Extrait à lire:
++++++++++
Il y eut la découverte enthousiaste de situations et de modalités de présence des artistes, encore non entravées, modestes et essentielles, en ce qu’elles réservent la possibilité d’un geste juste, d’une perspective désirable, d’un lien à soi, aux autres, dans et par les œuvres, ressources inaltérables ;
Il y eut la nécessité d’un retour aux textes, lectures inspirantes – Philippe Jaccottet, en tête et indispensable qui, d’un vers lumineux, conforte et éclaire un chemin ;
Il y eut la plongée concomitante dans la Déclaration de Fribourg et dans divers textes et rapports relatifs aux droits culturels, qui vivifient les enjeux d’accès, de participation et de contribution des individus à la vie culturelle ;
Il y eut d’autres conversations, de nouvelles rédactions assorties d’équilibres budgétaires de plus en plus précis, de protocoles à imaginer ;
Il y eut la certitude, ancrée dans nos journées de travail, que nous avions trouvé une voie de passage et pas seulement un ersatz ou une proposition par défaut : une intention belle, féconde, réjouissante ;
Il y aura, de juillet à décembre, dans les Hautes-Alpes, de nombreuses semaines artistiques et culturelles, contribution solidaire des artistes et des habitants. Il y aura encore et toujours des désirs à habiter, des savoirs à mobiliser, des récits à partager, des sourires à s’adresser.
++++++++++
Données:
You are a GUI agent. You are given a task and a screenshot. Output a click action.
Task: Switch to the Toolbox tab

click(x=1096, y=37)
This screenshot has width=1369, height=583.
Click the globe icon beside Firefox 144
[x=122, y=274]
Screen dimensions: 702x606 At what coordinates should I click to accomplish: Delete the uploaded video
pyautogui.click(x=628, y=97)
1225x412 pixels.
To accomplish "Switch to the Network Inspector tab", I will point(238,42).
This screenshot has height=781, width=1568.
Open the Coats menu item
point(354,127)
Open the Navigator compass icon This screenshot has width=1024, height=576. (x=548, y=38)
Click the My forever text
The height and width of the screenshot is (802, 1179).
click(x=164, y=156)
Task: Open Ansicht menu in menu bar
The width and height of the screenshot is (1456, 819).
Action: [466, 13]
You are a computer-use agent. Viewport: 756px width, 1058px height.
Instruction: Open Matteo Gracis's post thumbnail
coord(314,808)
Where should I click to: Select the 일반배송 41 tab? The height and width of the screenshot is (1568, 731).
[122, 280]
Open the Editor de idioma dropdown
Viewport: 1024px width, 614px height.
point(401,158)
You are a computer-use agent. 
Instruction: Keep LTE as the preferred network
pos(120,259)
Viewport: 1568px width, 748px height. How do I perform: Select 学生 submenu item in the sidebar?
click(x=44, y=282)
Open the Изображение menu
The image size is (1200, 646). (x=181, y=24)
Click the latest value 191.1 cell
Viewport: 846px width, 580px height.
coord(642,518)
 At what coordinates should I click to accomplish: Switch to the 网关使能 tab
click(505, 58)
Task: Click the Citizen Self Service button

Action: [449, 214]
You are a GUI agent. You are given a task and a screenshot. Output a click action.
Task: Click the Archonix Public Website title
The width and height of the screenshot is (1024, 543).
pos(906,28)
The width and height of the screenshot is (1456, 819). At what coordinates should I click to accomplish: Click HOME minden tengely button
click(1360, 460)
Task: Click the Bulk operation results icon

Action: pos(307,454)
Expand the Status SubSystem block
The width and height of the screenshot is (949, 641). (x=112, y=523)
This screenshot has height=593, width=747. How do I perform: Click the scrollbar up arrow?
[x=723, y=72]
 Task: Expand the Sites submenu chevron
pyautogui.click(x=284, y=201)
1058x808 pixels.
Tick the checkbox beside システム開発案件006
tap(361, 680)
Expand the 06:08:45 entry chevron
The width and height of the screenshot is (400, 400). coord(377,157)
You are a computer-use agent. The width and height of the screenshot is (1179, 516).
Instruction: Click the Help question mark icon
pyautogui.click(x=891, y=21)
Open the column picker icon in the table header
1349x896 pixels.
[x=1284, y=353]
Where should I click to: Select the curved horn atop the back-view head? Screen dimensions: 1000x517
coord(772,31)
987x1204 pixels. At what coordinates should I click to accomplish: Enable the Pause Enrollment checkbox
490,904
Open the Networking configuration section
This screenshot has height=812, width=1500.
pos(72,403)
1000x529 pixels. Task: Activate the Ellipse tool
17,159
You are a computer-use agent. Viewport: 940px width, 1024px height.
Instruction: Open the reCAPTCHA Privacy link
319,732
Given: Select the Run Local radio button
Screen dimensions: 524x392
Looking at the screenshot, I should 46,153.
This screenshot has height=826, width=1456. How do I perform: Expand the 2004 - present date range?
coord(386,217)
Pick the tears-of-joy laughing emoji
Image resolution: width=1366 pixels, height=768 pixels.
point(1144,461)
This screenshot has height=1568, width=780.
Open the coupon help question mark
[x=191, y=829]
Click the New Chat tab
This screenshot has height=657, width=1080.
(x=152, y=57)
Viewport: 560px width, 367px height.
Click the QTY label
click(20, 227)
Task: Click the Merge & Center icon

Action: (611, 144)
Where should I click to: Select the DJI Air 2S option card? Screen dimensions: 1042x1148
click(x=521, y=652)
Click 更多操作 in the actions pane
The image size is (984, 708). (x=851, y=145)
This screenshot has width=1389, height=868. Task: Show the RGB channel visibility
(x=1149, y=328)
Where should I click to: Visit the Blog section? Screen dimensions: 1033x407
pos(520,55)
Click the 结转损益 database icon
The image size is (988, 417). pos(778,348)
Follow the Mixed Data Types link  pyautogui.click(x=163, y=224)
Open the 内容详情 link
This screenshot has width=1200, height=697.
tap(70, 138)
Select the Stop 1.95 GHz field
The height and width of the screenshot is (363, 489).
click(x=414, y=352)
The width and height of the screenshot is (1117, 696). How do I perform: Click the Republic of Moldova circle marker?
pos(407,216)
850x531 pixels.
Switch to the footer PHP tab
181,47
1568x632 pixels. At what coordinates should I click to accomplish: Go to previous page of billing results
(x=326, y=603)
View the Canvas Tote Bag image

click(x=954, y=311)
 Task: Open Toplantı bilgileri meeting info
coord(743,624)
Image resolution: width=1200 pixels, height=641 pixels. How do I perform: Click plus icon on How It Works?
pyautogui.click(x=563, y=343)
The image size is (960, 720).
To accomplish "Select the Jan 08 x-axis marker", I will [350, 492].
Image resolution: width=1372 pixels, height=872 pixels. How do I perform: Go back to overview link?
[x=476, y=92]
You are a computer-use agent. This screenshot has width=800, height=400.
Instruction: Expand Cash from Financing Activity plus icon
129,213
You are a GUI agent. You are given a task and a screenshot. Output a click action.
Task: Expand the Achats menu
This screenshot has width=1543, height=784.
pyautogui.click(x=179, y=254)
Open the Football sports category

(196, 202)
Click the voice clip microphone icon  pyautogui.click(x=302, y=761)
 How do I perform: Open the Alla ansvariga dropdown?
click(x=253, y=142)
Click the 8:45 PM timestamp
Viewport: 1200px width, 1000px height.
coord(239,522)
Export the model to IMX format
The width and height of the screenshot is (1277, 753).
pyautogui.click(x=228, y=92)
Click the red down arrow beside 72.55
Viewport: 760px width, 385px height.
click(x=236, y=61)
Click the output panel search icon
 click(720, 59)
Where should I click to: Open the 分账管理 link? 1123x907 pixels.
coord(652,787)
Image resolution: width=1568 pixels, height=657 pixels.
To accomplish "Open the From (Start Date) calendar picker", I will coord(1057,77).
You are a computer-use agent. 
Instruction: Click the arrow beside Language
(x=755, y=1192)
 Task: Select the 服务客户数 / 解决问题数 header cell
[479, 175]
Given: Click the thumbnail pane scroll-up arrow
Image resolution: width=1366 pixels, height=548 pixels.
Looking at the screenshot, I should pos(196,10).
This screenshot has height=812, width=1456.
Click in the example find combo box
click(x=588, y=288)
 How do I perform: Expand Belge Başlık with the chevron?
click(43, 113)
++++++++++
Objectif: D'après l'extrait, à quelle période et dans quel département auront lieu les semaines artistiques et culturelles annoncées ? Les enregistrements forment un matériau distinct de l'extrait.

Réponse finale: De juillet à décembre, dans les Hautes-Alpes.